Here is what Arthur Pink said about the two men:
The history of Moses was remarkable from beginning to end. The hand of providence preserved him as a babe, and the hand of God dug his grave at the finish. Between these termi he passed through the strangest and most contrastive vicissitudes which, surely, any mortal has ever experienced. The honours conferred upon him by God were much greater than any bestowed upon any other man, before or since. During the most memorable portion of their history, all of God’s dealings with Israel were transacted through him. His position of nearness to Jehovah was remarkable, awesome, unique. He was in his own person prophet, priest and king. Through him the whole of the Levitical economy was instituted. By him the Tabernacle was built. Thus we can well understand the high esteem in which the Jews held this favoured man of God.
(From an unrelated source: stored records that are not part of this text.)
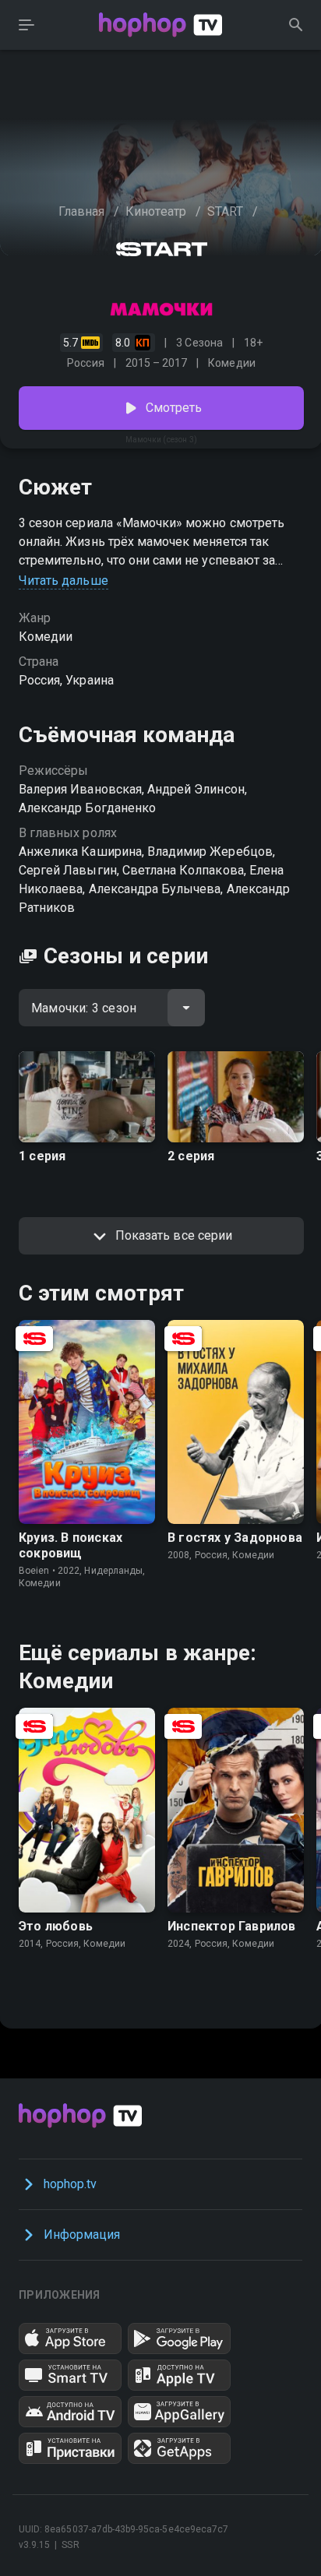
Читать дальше (63, 580)
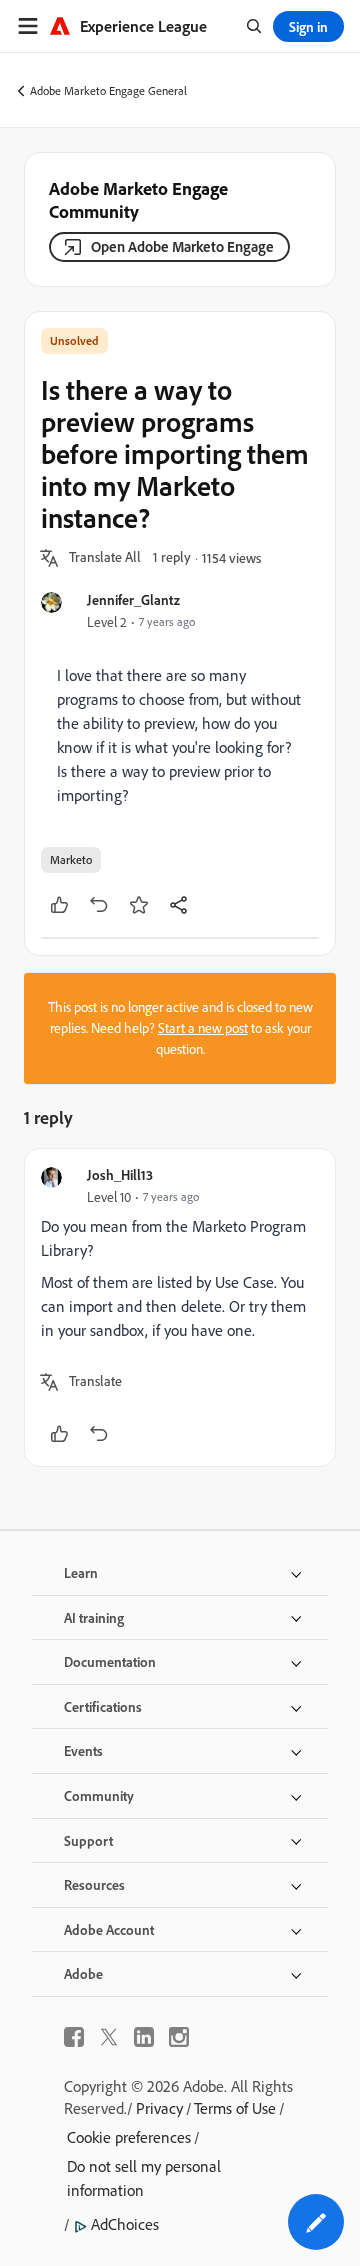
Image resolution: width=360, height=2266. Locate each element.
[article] (180, 1307)
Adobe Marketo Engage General (108, 90)
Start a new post (203, 1028)
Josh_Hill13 (120, 1174)
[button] (105, 558)
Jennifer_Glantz (133, 599)
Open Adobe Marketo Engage (182, 246)
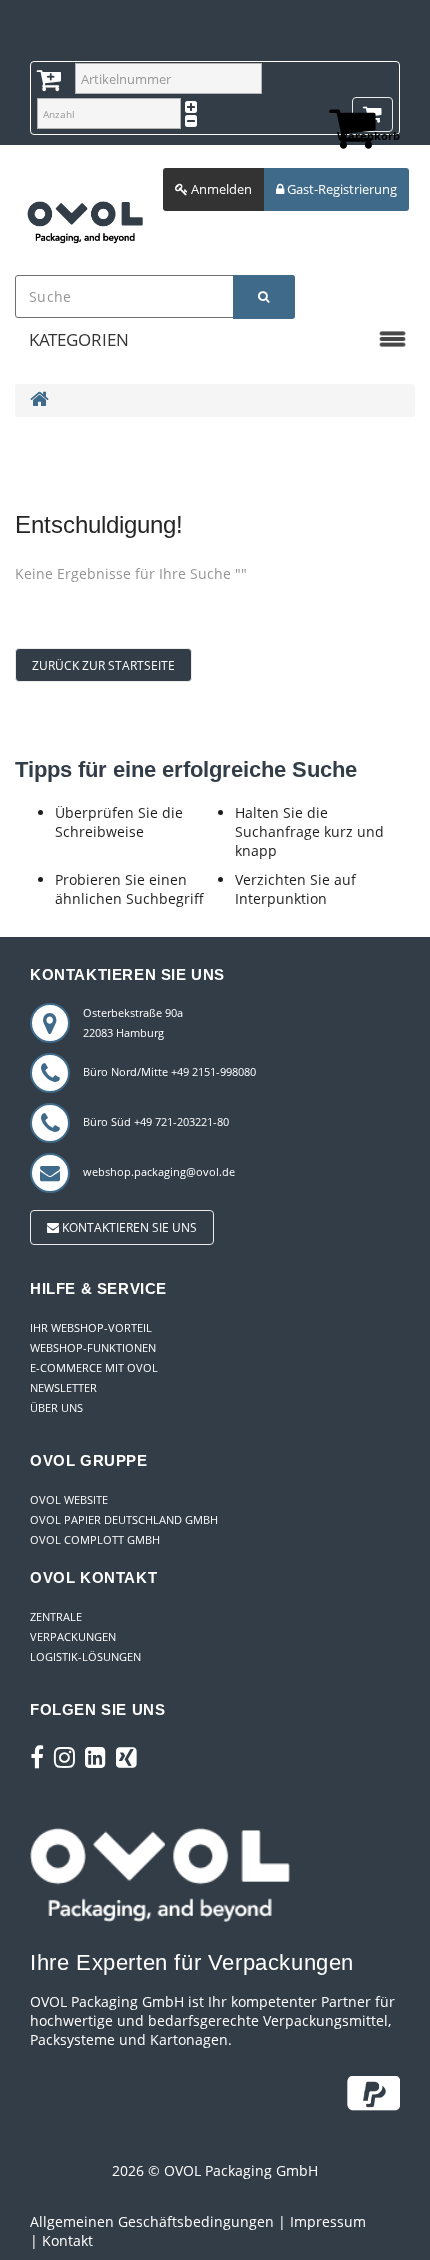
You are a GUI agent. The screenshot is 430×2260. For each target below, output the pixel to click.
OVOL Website (69, 1499)
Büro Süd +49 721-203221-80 (156, 1121)
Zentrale (56, 1616)
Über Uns (56, 1407)
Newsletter (63, 1387)
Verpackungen (73, 1636)
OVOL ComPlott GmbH (95, 1539)
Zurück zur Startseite (103, 665)
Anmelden (220, 189)
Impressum (328, 2221)
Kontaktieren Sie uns (128, 1227)
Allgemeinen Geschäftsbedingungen (152, 2221)
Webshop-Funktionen (93, 1347)
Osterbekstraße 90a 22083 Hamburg (133, 1022)
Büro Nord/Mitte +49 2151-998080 (169, 1071)
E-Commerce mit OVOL (94, 1367)
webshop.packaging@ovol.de (159, 1171)
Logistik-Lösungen (85, 1656)
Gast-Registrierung (340, 189)
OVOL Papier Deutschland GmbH (124, 1519)
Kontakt (67, 2240)
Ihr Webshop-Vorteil (91, 1327)
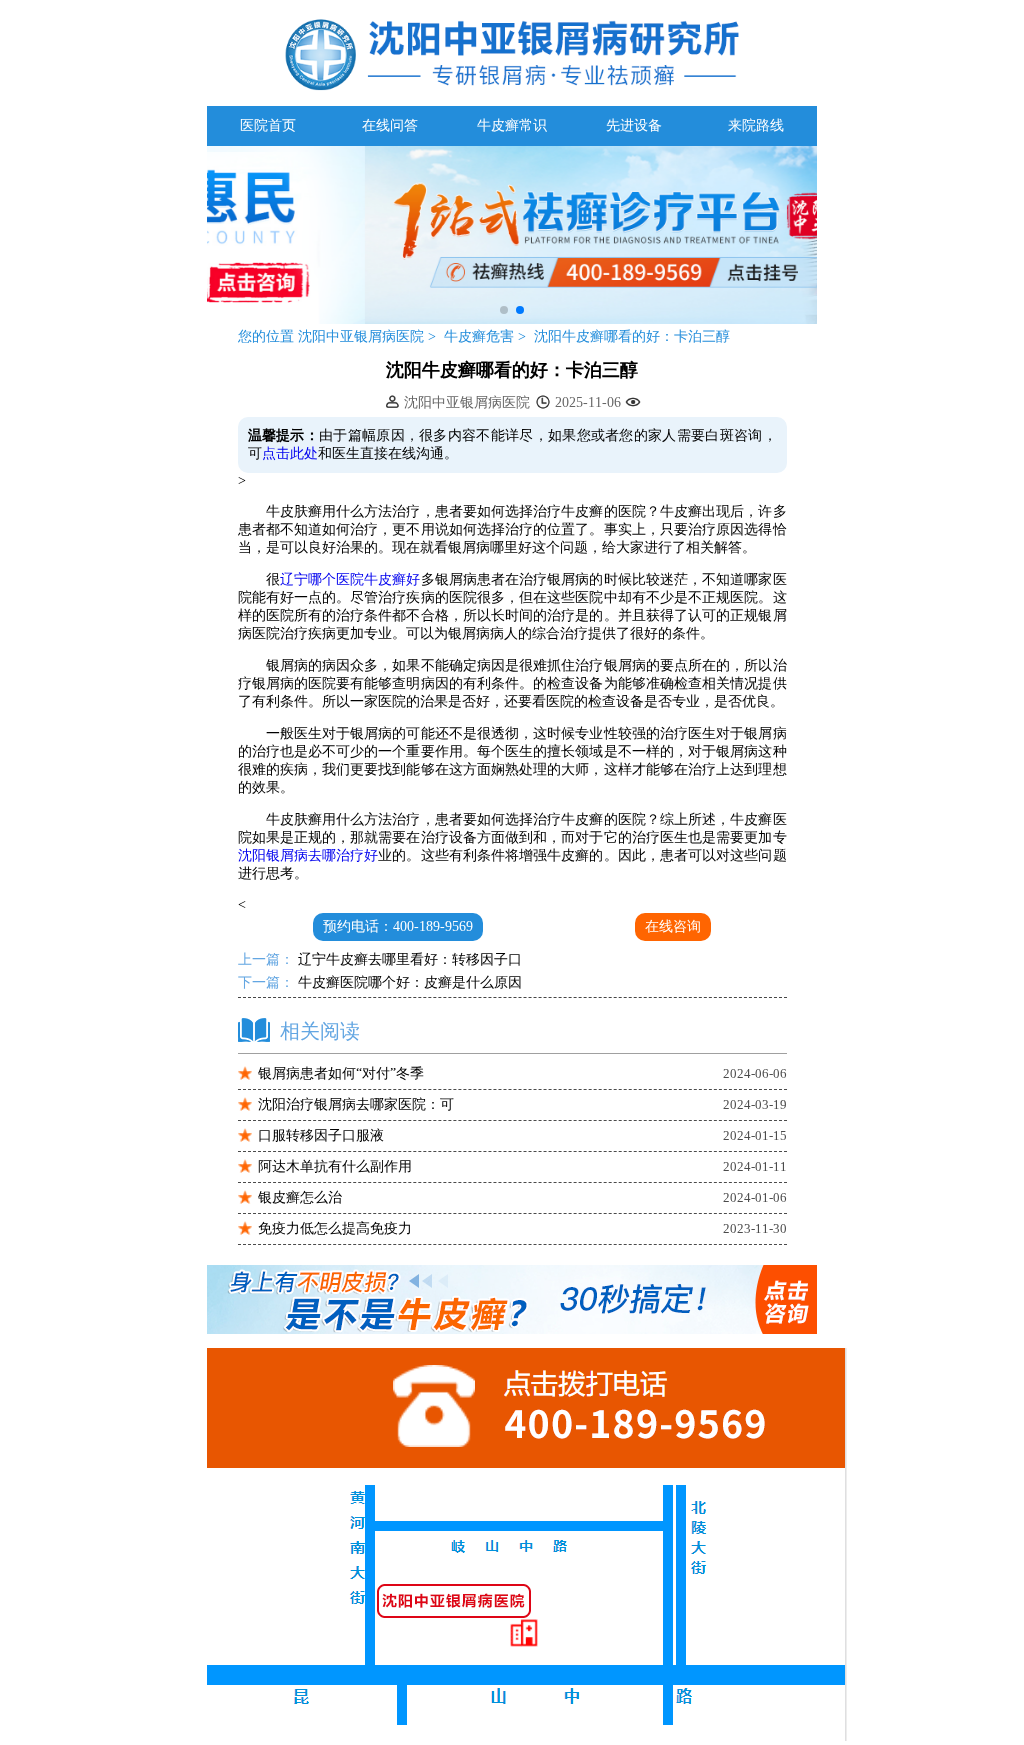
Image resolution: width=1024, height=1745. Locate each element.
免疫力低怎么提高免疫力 (335, 1228)
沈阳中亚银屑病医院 (361, 336)
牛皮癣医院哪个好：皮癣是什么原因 (408, 982)
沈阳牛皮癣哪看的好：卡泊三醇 (632, 336)
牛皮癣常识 (512, 125)
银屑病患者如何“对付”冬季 (341, 1073)
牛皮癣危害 (481, 336)
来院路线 (756, 125)
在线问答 (390, 125)
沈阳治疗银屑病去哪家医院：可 (356, 1104)
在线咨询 (673, 926)
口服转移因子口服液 (321, 1135)
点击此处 (290, 453)
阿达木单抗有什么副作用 (335, 1166)
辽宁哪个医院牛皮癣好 (350, 579)
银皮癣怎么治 (300, 1197)
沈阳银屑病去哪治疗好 (308, 855)
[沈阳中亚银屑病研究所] (512, 319)
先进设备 (634, 125)
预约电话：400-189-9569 (398, 926)
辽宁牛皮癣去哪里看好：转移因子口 (408, 959)
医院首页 (268, 125)
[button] (504, 310)
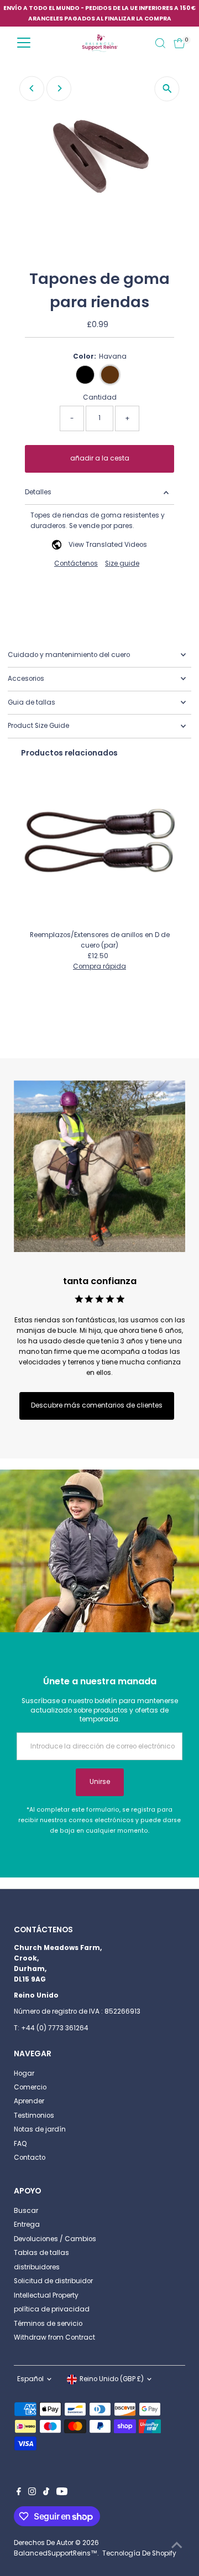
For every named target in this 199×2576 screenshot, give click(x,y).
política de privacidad (52, 2309)
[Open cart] (179, 43)
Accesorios (26, 678)
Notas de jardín (40, 2129)
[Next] (58, 88)
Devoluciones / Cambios (55, 2238)
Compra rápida (99, 967)
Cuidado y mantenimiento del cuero (69, 654)
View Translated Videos (108, 544)
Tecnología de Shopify (139, 2553)
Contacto (29, 2157)
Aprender (29, 2101)
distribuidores (37, 2267)
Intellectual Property (46, 2295)
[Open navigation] (24, 43)
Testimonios (34, 2115)
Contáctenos (76, 564)
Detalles (38, 492)
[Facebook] (19, 2493)
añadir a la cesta (99, 458)
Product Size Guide (38, 725)
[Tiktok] (46, 2493)
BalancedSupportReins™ (55, 2553)
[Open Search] (160, 43)
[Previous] (31, 88)
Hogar (24, 2073)
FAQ (20, 2143)
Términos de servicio (48, 2323)
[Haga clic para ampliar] (167, 88)
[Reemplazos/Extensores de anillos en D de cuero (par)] (100, 846)
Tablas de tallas (41, 2252)
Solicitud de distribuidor (53, 2281)
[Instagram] (32, 2493)
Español (30, 2379)
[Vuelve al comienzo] (177, 2545)
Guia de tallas (31, 702)
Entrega (27, 2224)
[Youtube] (62, 2493)
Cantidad (100, 397)
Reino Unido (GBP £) (112, 2379)
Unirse (100, 1781)
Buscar (26, 2210)
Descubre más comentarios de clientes (97, 1405)
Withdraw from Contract (54, 2337)
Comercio (30, 2087)
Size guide (122, 564)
Yet great as Moses was, the Holy Spirit … calls upon us to consider One who so far excelled him as the heavens are above the earth. First, Christ was the immeasurable superior of Moses in His own person: Moses was a man of God, Christ was God Himself. Moses was the fallen descendant of Adam, conceived and shapen in iniquity; Christ was sinless, impeccable, holy. Again; Christ was the immeasurable superior of Moses in His Offices. Moses was a prophet, through whom God spake; Christ was Himself “Truth,” revealing perfectly the whole mind, will, and heart of God. Moses executed priestly functions (Exodus 24.6; 32.11); but Christ is the “great High Priest.” Moses was “king in Jeshurun” (Deuteronomy 33.5); Christ is “King of kings.” To mention only one other comparison, Christ was the immeasurable superior of Moses in His work. Moses delivered Israel from Egypt, Christ delivers His people from the everlasting burnings. Moses built an earthly tabernacle, Christ is now preparing a place for us on High. Moses led Israel across the wilderness but not into Canaan itself; Christ will actually bring many sons “unto glory.”*
So yes, as I close his books and move on into the book of Joshua, I am going to miss Moses. But I praise God that, as I read on, I will come to the One who walked with God even more profoundly than Moses did … and who is still alive so that He can walk with me, too.
*Arthur Pink. An Exposition of Hebrews. 21st Printing. Grand Rapids: Baker, 2006. Pages 152-153.